Sábado, 14 de noviembre de 2015 | Hoy
Por Roberto Retamoso
Se salvará la voz,/ no el que la escucha. (Juan José Saer: "Diálogo bajo un carro")
El nieto: Abuelo, es noviembre pero las nubes y el frío, lejos de amainar, conservan su fuerte presencia. ¿Será augurio de lo que vendrá?
El abuelo: Augurio serían si cediéramos, impertérritos, al imperio de lo natural. Pero somos capaces de torcer su designio: de hecho, tantas veces supimos torcer el rumbo de las cosas, y no sólo en el Cosmos, sino también, en ese otro cosmos tanto o más inextricable y azaroso para nuestro entendimiento que es el universo humano.
El nieto: Pero en esos casos la suerte no estaba aún echada. No creo que éste sea uno de esos casos.
El abuelo: Imposible saberlo de antemano. Nuestro conocimiento de ese cosmos humano nunca puede ser predictivo, dada su propia naturaleza, por decirlo de un modo que es paradójico. Lo que de él sabemos, incluso cuando se inviste con los oropeles de la metafísica o la así llamada ciencia, siempre es aprèscoup, como hubiese dicho un pensador célebre por escudriñar lo que, de nosotros, nos está vedado saber.
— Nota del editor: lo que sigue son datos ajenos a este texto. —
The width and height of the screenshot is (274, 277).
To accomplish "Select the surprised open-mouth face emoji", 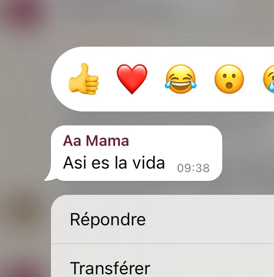I will click(229, 79).
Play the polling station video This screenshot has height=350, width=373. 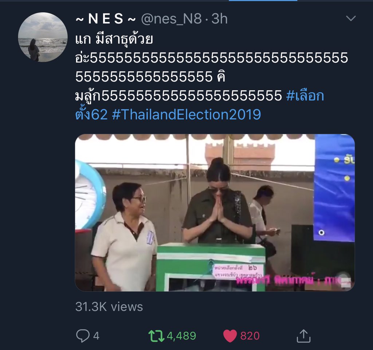pos(215,213)
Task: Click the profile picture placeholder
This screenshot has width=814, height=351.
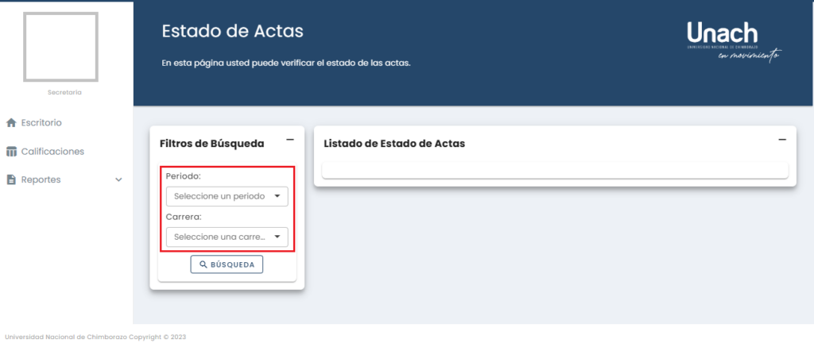Action: 60,47
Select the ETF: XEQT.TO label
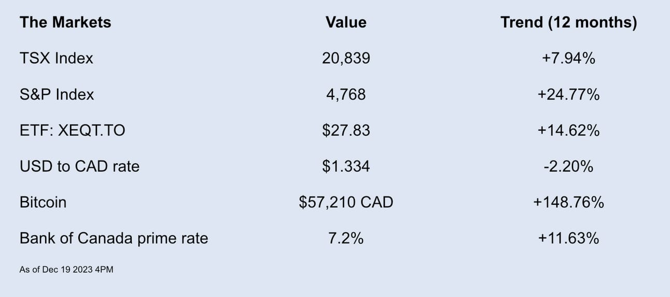 72,130
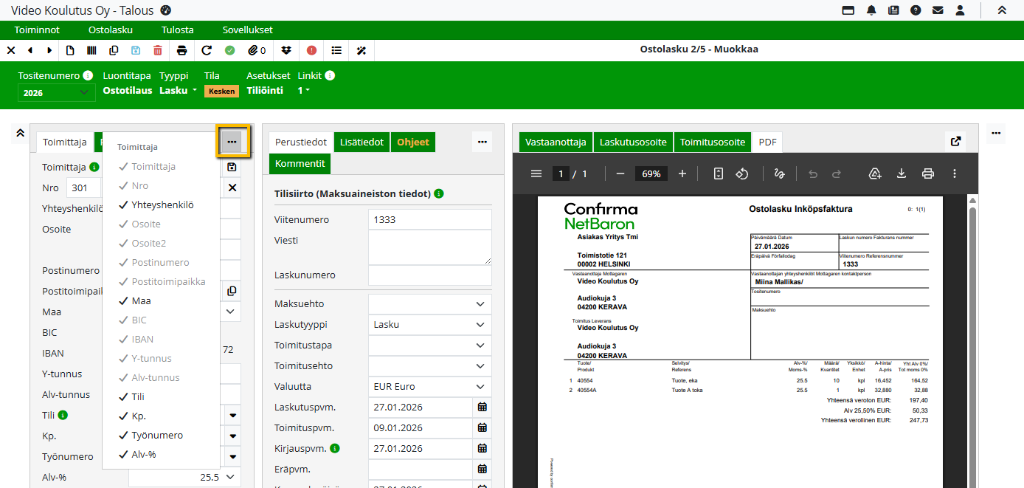Expand the Valuutta EUR Euro dropdown
This screenshot has height=488, width=1024.
coord(429,387)
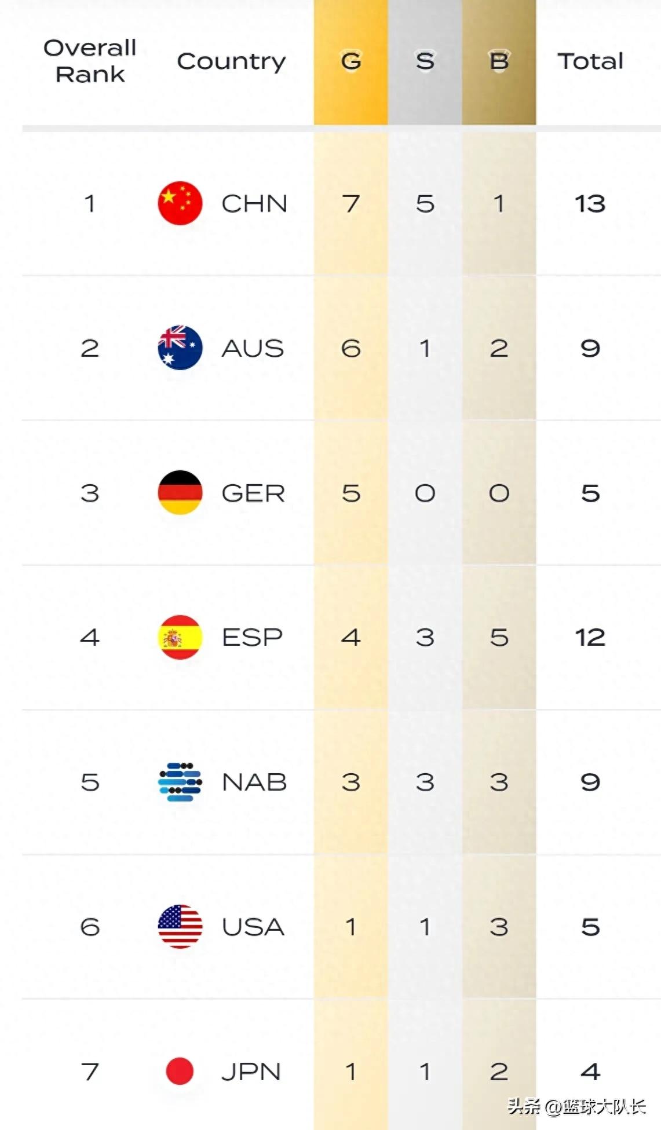Click the USA flag icon
The image size is (661, 1130).
180,927
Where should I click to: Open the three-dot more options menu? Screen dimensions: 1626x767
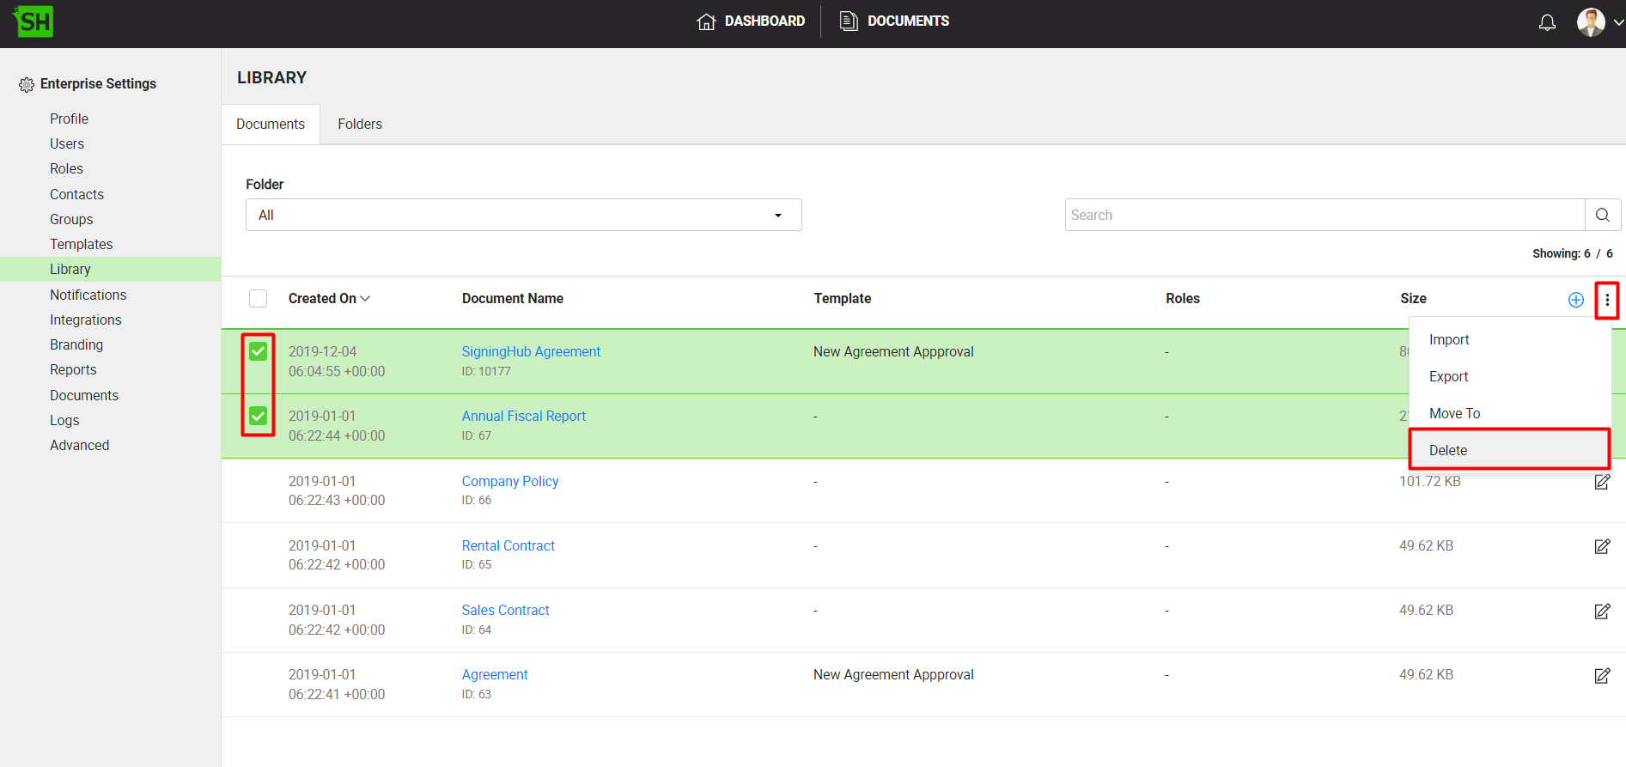(1606, 300)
El nieto: Discrepo con ese pensador. La victoria suele estar investida por los signos de la interrogación, pero la derrota siempre está signada por la forma iterativa de la tragedia, y esos signos son, de acuerdo con la lógica férrea del género, predictivos. Porque aunque la fábula se muestre abierta y pendiente de las peripecias que resolverán su curso, sabemos, por definición, que esa trama conduce obligadamente al encuentro con la fatalidad.
El abuelo: Eso es verdad, aunque en un sentido teóricamente abstracto. Lo que llamamos Historia es, por el contrario, un magma denso, hecho de detritus y restos de memorias, pasiones, y desde luego hechos de los que, de todas formas, sólo sabemos lo que esas memorias y pasiones nos permiten saber. Sería, así, el caudal espeso de lo que nos viene del fondo de los tiempos sin que podamos tomarlo con nuestras precarias manos, puesto que, pese a ser un magma, es lo suficientemente inasible como para que, de algún modo, lo pudiéramos contener.
El nieto: Abuelo, tus razones son deslumbrantes por su forma excelsa, pero no convincentes. Pareces un sofista.
El abuelo: Tu edad, sin duda, reclama palabras que entreguen certezas. Es muy comprensible. La mía, sin embargo, recela de ellas, porque suelen ser las máscaras que encubren lo críptico de eso que convenimos en llamar vida, experiencia, incluso mundo. Pero no reniego por ello de la fuerza de la voluntad que permita asirlo, si no como saber, al menos como poder.
El nieto: Abuelo, como ocurre siempre cuando hablamos de estos asuntos, te pones nietzscheano.
Al abuelo: No lo hago por convicción, que tampoco sería posible en este caso, sino por necesidad.
El nieto: ¿Necesidad de qué, abuelo sabio?
Al abuelo: Dejemos de lado lo de sabio que merecería, más que un pormenorizado examen, una discusión esclarecedora, y digamos simplemente de seguir viviendo. De no hacerlo, pasaría a revistar en las filas de los que convalidan el orden reinante recostados en un cinismo tan cruel como hipócrita.
El nieto: Me gustaría pensar como tu lo haces.
El abuelo: El tiempo, sabio que todo posibilita, permitirá que lo hagas cuando llegue el momento. A mí me costó días y años, marcados por, como dijo un líder que citamos en circunstancias como ésta, sangre, sudor y lágrimas.
El nieto: La sangre no fue solamente tuya.
El ausente: Fue sobre todo la mía, hijo suyo y padre tuyo.
El nieto: Que sueles visitarnos en ocasiones como éstas, para activar tu memoria.
El ausente: Y recordarles el sentido que deben imponer a las cosas, para que no desaparezca en un olvido ominoso que sólo servirá a los que mandan.
El nieto: ¿Y cuál sería en esta ocasión, padre amado y perdido, ese sentido que deberíamos imponer a las cosas? Veo, a propósito, que hablas como el abuelo.
El ausente: No otro que el de la lucha, porque aunque pueda conducirnos a destinos como el mío propio, es lo único que habrá de redimirnos como criaturas arrojadas a las fauces del oprobio y el mal.
El nieto: comprendo, padre. Comprendo también por qué eres hijo suyo.
(En ese momento el ausente desparece, y el abuelo y el nieto hacen mutis por el foro).